Während die Debatte über die Ethik schwuler Rollen, die an heterosexuelle Schauspieler vergeben werden, weitergeht, sollten wir uns vielleicht zuerst auf die Diversifizierung der Charaktere konzentrieren, die diese Schauspieler spielen? Schließlich wird eine Zunahme von effeminierten schwulen Filmrollen, die über die Form des „schwulen besten Freundes“ hinausgehen, wahrscheinlich mehr effeminierte schwule Schauspieler ins Licht der Öffentlichkeit bringen. Es würde auch den heterosexuellen Verantwortlichen in der Filmindustrie und schwulen Schauspielern wie Tovey – die die Homophobie der gesamten Branche spüren und auf sich selbst projizieren – beweisen, dass das Publikum Geschichten sehen will, in denen weibliche schwule Männer als stark, komplex, attraktiv und liebenswert dargestellt werden.
Im Fernsehen, das in diesem Bereich erhebliche Fortschritte gemacht hat, haben wir dies bereits gesehen.
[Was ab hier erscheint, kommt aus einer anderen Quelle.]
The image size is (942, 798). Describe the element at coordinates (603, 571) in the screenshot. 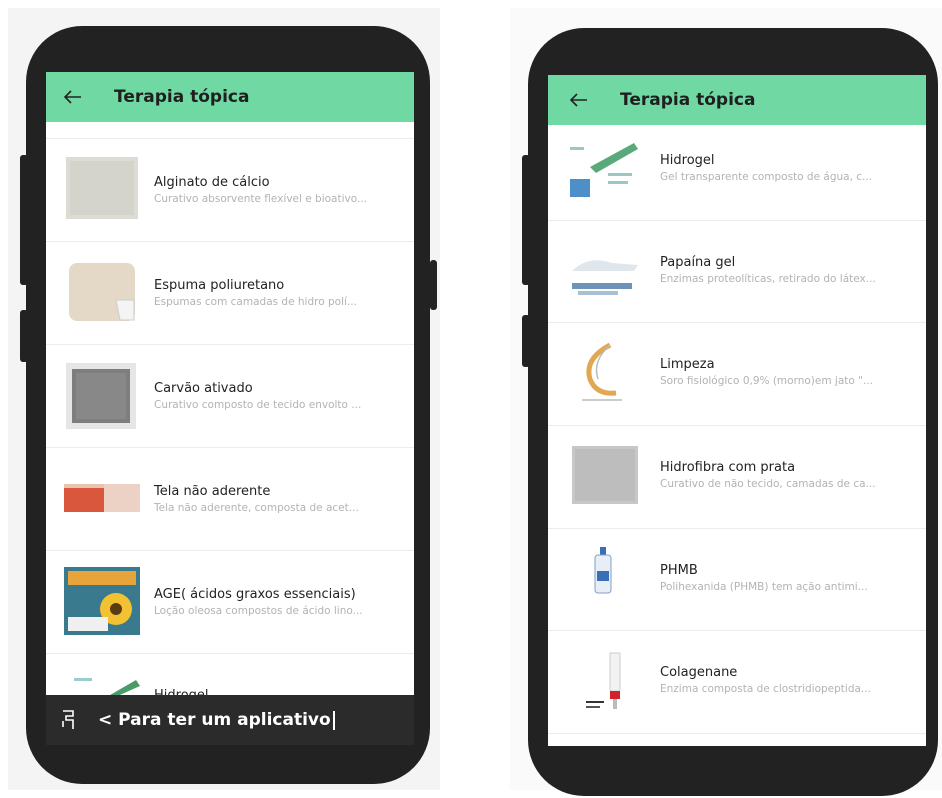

Chris Colfers Darstellung von Kurt Hummel in Glee, Michael Urie und Mark Indelicatos Rollen in Ugly Betty, Andrew Rannells in Girls und Tommy Dorfman in 13 Reasons Why sind nur einige Beispiele für Figuren, die von weiblichen schwulen Schauspielern einfühlsam gespielt werden. Mit mehr Rollen, die den Griff der traditionellen Männlichkeit und der müden Stereotypen durchbrechen, werden sich die Menschen bald weniger Gedanken über die sexuelle Orientierung von Schauspielern machen.
Das ist im Theater bereits geschehen. Die ausverkauften Vorstellungen von Angels in America in London und New York, in denen Andrew Garfield eine fesselnde Performance ablieferte, zeigen, dass es dem Mainstream-Publikum nichts ausmacht, hohe Preise für Geschichten zu zahlen, in deren Mittelpunkt weibliche schwule Charaktere stehen. Gleiches gilt für das neue Musical Everybody’s Talking About Jamie – das Berichten zufolge 2020 verfilmt werden soll – und den Mammut-Zweiteiler The Inheritance.
Auch in der breiteren Populärkultur spiegelt sich eine wachsende Akzeptanz für weibliche schwule Männergeschichten wider. Jonathan Van Ness war der Star der Netflix-Serie Queer Eye und der Eiskunstläufer Adam Rippon wurde nach den Olympischen Winterspielen zu einer Online-Sensation. In der Musik beweisen Olly Alexander und Troye Sivan, dass auch schwule Männer in Paillettenkleidern Songs über Bottoming singen können und damit sowohl den Mainstream ansprechen als auch kritischen Erfolg haben.
Obwohl andere Medien die Vorstellung zurückweisen, dass schwule Weiblichkeit frivol ist, bleibt die Filmindustrie zurück. Erstlingswerke, wie der erste schwule Teenagerfilm Love, Simon, sind vielversprechend. Aber so wie Emmerich darauf bestand, dass ein männlicher Mann den ersten Ziegelstein in Stonewall werfen sollte, werden diese „Ersten“ zu oft von schwulen Figuren gespielt, die eine Männlichkeit repräsentieren, die sich für mich exklusiv anfühlt. Love, Simon“ war ein herzerwärmender Film, der sich zufriedenstellend gewöhnlich anfühlte. Aber jetzt brauchen wir einen High-School-Film, der aus dem Rahmen fällt oder dazu beiträgt, unsere Vorstellungen von „normal“ neu zu definieren. Wir hören oft von Schauspielern und Regisseuren, dass männliche schwule Charaktere nicht durch ihre Sexualität „definiert“ werden, aber welche Vorbilder gibt es für diejenigen von uns, die ihr sichtbares Schwulsein nicht verstecken können? Wir brauchen einen Film über einen Jungen, der mit Puppen spielt, den Sportunterricht meidet, mit seiner Mutter America’s Next Top Model schaut und lernt, seine unbeholfene Weiblichkeit in einer Welt zu verorten, die Menschen wie ihm oft feindlich gesinnt ist.
Für feminine schwule Männer wie mich wird unsere Existenz im Film nur sehr selten auf sinnvolle oder nuancierte Weise dargestellt. Während dieses Vakuum anhält, suchen queere Menschen im Kino nach einer Möglichkeit, ihrem komplexen Leben einen Sinn zu geben. Für die schlaffen schwulen Männer unter uns wird 2019 hoffentlich das Jahr sein, in dem das Kino aufhört, unsere Weiblichkeit auszulöschen und zu trivialisieren. Denn wenn man sich selbst sieht, hat man das Gefühl, man selbst sein zu können. Ist das nicht ein Gefühl, das wir alle verdient haben?